Task description
Write out the listing below word for word, keeping every line and character unchanged.

[Word and element location records]
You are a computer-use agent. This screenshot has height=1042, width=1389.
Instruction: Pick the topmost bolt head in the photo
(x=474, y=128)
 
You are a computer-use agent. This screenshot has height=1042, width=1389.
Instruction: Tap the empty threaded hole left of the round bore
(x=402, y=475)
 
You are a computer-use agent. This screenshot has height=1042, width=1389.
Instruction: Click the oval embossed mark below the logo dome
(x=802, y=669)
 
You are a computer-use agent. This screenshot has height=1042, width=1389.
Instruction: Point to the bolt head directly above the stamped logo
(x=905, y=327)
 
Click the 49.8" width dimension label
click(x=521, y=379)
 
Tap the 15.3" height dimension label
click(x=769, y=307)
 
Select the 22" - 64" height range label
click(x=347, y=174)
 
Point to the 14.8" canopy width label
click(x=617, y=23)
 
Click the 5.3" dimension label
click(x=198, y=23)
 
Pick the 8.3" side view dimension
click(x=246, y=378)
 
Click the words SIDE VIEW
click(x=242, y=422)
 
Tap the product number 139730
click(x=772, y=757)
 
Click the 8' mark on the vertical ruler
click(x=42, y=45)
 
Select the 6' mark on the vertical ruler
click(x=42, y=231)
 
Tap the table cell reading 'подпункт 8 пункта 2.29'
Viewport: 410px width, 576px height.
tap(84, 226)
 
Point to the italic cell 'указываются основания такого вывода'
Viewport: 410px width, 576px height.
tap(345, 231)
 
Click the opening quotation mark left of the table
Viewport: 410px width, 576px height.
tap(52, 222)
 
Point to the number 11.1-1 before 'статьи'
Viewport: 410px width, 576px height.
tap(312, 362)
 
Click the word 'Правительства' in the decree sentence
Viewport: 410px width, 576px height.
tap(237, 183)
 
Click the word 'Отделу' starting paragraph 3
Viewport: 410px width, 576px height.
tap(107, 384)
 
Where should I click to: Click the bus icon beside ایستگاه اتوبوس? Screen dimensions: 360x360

Exercise output
You are a computer-use agent. This screenshot has height=1042, width=1389.
Instruction: Pick the topmost bolt head in the photo
(x=474, y=128)
 
You are a computer-use agent. This screenshot has height=1042, width=1389.
Instruction: Tap the empty threaded hole left of the round bore
(x=402, y=475)
 
You are a computer-use agent. This screenshot has height=1042, width=1389.
Instruction: Click the oval embossed mark below the logo dome
(x=802, y=669)
 
You are a computer-use agent. This screenshot has height=1042, width=1389.
Instruction: Point to the bolt head directly above the stamped logo
(x=905, y=327)
 
Click the 49.8" width dimension label
click(x=521, y=379)
 
Tap the 15.3" height dimension label
click(x=769, y=307)
 
Select the 22" - 64" height range label
click(x=347, y=174)
 
Point to the 14.8" canopy width label
click(x=617, y=23)
 
Click the 5.3" dimension label
click(x=198, y=23)
 
Pick the 8.3" side view dimension
click(x=246, y=378)
 
Click the words SIDE VIEW
click(x=242, y=422)
 
Tap the product number 139730
click(x=772, y=757)
 
Click the 8' mark on the vertical ruler
click(x=42, y=45)
 
Select the 6' mark on the vertical ruler
click(x=42, y=231)
 
Tap the table cell reading 'подпункт 8 пункта 2.29'
Viewport: 410px width, 576px height.
tap(84, 226)
 
Point to the italic cell 'указываются основания такого вывода'
Viewport: 410px width, 576px height.
tap(345, 231)
 
Click the opening quotation mark left of the table
Viewport: 410px width, 576px height.
tap(52, 222)
 
Point to the number 11.1-1 before 'статьи'
Viewport: 410px width, 576px height.
tap(312, 362)
 
Click the word 'Правительства' in the decree sentence
Viewport: 410px width, 576px height.
tap(237, 183)
 
Click the word 'Отделу' starting paragraph 3
Viewport: 410px width, 576px height.
tap(107, 384)
 
Where should I click to: Click the bus icon beside ایستگاه اتوبوس? Screen dimensions: 360x360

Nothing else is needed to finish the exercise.